● **Given data**:
◇ ◇ ◇ ◇ ◇
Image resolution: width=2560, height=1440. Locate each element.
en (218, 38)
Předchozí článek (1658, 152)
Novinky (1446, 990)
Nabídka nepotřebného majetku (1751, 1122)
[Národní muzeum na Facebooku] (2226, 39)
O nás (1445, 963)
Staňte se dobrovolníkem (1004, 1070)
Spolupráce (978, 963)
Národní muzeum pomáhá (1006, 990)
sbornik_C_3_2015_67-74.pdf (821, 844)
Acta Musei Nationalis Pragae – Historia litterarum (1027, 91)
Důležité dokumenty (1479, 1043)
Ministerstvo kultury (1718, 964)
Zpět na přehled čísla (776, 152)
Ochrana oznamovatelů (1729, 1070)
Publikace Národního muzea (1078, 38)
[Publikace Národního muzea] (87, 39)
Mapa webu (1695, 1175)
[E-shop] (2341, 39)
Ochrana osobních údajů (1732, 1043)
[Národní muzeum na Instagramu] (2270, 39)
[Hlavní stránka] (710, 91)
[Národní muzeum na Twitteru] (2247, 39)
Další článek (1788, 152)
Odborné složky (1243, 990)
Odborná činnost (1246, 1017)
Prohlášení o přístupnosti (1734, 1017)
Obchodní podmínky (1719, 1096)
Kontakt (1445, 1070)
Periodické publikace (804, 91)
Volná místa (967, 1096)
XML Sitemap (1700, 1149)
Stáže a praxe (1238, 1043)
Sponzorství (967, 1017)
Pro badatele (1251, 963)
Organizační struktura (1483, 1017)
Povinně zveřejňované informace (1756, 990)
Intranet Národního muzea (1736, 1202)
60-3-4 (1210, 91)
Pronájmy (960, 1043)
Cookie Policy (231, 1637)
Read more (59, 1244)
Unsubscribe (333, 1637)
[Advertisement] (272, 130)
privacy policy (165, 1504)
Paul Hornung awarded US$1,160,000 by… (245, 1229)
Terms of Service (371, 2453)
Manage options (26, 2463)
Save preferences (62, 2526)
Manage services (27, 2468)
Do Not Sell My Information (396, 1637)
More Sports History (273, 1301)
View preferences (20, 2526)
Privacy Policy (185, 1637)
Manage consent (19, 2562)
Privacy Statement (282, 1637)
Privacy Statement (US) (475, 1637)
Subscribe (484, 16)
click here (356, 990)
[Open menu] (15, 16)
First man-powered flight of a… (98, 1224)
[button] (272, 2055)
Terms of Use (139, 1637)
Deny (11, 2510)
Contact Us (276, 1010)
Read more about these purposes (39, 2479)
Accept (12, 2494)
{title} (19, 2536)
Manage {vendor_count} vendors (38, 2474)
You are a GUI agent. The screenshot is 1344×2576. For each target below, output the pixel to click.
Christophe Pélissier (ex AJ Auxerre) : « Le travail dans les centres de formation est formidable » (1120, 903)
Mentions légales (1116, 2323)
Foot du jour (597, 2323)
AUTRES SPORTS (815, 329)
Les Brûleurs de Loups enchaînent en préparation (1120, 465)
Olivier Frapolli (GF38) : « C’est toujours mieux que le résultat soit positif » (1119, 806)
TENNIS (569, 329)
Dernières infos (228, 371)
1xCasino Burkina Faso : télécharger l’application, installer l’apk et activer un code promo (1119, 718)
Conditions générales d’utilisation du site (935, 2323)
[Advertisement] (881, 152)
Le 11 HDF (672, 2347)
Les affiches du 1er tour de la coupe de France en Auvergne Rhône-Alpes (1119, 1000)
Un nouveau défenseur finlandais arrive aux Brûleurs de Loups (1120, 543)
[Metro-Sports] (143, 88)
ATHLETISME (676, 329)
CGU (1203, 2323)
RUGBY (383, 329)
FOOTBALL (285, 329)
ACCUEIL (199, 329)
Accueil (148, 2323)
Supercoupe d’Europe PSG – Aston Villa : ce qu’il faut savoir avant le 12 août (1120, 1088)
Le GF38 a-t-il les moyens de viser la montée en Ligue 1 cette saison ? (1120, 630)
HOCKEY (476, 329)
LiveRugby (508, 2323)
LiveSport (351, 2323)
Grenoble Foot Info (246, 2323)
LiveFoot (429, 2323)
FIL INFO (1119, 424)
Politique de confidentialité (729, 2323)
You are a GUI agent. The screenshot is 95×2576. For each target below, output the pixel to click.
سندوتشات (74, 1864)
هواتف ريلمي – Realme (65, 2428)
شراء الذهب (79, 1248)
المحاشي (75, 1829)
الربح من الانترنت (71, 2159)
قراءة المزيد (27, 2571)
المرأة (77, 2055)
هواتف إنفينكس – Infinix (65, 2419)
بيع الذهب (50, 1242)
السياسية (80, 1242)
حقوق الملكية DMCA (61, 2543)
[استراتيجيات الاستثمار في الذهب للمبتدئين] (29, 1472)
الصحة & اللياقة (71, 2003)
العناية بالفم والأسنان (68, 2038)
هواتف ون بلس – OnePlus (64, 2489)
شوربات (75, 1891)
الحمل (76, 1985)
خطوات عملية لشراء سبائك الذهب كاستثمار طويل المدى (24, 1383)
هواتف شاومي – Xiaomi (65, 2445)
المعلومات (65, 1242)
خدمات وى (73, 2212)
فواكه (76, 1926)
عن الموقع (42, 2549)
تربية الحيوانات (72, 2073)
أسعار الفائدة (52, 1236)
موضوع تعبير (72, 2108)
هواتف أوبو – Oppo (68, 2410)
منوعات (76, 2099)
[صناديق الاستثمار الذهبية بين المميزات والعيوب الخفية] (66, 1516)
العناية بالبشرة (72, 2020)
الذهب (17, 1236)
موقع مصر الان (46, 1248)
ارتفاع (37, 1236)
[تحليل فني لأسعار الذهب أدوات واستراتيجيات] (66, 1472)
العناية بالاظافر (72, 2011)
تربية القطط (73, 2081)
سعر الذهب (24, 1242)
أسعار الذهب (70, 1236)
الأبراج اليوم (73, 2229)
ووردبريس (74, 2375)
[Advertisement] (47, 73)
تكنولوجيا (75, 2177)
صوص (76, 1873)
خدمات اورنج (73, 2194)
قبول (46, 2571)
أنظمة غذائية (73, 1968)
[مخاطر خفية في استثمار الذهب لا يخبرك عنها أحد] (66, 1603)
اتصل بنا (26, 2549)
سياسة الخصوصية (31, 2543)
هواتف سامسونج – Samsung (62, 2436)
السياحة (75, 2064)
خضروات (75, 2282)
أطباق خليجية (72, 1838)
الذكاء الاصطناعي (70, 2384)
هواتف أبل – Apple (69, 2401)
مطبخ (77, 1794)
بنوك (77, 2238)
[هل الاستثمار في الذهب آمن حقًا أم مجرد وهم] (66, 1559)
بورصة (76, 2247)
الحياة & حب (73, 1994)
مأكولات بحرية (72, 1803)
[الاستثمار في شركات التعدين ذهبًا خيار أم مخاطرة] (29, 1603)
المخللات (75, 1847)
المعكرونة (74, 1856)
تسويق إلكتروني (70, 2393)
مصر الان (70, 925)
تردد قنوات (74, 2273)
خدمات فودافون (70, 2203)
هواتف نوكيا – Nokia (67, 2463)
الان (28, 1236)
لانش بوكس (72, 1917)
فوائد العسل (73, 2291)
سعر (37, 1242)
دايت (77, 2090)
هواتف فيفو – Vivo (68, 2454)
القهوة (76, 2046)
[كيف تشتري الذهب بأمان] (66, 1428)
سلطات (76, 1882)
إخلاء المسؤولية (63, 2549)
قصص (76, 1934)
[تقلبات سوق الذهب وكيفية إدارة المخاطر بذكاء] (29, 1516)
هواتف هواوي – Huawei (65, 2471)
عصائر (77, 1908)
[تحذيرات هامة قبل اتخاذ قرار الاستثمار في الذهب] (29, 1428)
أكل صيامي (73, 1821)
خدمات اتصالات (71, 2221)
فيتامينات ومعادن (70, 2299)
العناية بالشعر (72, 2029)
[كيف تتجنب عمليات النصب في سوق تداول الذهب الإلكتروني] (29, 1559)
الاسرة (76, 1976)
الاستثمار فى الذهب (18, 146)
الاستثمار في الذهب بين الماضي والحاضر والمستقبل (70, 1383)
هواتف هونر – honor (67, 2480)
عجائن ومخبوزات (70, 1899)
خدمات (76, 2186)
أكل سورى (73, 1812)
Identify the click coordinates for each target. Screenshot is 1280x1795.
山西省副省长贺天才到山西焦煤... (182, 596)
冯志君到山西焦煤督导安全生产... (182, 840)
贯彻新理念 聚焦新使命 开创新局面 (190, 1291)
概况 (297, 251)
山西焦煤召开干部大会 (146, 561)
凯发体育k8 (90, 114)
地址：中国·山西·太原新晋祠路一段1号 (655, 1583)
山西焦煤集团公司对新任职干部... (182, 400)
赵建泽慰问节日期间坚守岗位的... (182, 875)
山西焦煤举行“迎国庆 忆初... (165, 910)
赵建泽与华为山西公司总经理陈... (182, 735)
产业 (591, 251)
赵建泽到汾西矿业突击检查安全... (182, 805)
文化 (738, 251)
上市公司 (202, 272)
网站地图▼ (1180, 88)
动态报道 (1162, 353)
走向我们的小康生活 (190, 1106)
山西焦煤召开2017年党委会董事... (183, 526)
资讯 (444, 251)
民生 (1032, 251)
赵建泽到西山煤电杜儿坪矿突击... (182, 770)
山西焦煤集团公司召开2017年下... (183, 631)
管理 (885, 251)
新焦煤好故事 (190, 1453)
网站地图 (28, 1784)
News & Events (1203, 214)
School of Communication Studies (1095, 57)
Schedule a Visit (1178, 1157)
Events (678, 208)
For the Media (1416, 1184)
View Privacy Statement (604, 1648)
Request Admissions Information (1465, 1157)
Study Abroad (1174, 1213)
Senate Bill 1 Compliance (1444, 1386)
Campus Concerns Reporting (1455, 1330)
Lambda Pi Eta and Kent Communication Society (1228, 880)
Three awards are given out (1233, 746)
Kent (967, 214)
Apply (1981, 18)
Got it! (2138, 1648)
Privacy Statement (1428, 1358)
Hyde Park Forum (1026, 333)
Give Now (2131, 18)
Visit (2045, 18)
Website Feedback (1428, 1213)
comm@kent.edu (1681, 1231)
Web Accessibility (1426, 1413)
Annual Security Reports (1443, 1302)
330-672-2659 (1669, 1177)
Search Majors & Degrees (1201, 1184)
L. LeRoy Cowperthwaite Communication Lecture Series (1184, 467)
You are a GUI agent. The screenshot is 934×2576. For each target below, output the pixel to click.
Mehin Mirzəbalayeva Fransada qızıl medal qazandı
◇ ◇ ◇ ◇ ◇
● **Your task**:
Look back at the data above. Transcribe exactly the lines starting at the line that contains "[Open menu] (15, 16)" and ending at the line that contains "المحاشي (75, 1829)".

● **Your solution**:
[Open menu] (15, 16)
First man-powered flight of a… (98, 1224)
[button] (272, 2055)
Terms of Use (139, 1637)
Deny (11, 2510)
Contact Us (276, 1010)
Read more about these purposes (39, 2479)
Accept (12, 2494)
{title} (19, 2536)
Manage {vendor_count} vendors (38, 2474)
You are a GUI agent. The screenshot is 1344×2576. For each target below, output the pixel to click.
Christophe Pélissier (ex AJ Auxerre) : « Le travail dans les centres de formation est formidable » (1120, 903)
Mentions légales (1116, 2323)
Foot du jour (597, 2323)
AUTRES SPORTS (815, 329)
Les Brûleurs de Loups enchaînent en préparation (1120, 465)
Olivier Frapolli (GF38) : « C’est toujours mieux que le résultat soit positif » (1119, 806)
TENNIS (569, 329)
Dernières infos (228, 371)
1xCasino Burkina Faso : télécharger l’application, installer l’apk et activer un code promo (1119, 718)
Conditions générales d’utilisation du site (935, 2323)
[Advertisement] (881, 152)
Le 11 HDF (672, 2347)
Les affiches du 1er tour de la coupe de France en Auvergne Rhône-Alpes (1119, 1000)
Un nouveau défenseur finlandais arrive aux Brûleurs de Loups (1120, 543)
[Metro-Sports] (143, 88)
ATHLETISME (676, 329)
CGU (1203, 2323)
RUGBY (383, 329)
FOOTBALL (285, 329)
ACCUEIL (199, 329)
Accueil (148, 2323)
Supercoupe d’Europe PSG – Aston Villa : ce qu’il faut savoir avant le 12 août (1120, 1088)
Le GF38 a-t-il les moyens de viser la montée en Ligue 1 cette saison ? (1120, 630)
HOCKEY (476, 329)
LiveRugby (508, 2323)
LiveSport (351, 2323)
Grenoble Foot Info (246, 2323)
LiveFoot (429, 2323)
FIL INFO (1119, 424)
Politique de confidentialité (729, 2323)
You are a GUI agent. The screenshot is 95×2576. For each target below, output the pixel to click.
سندوتشات (74, 1864)
هواتف ريلمي – Realme (65, 2428)
شراء الذهب (79, 1248)
المحاشي (75, 1829)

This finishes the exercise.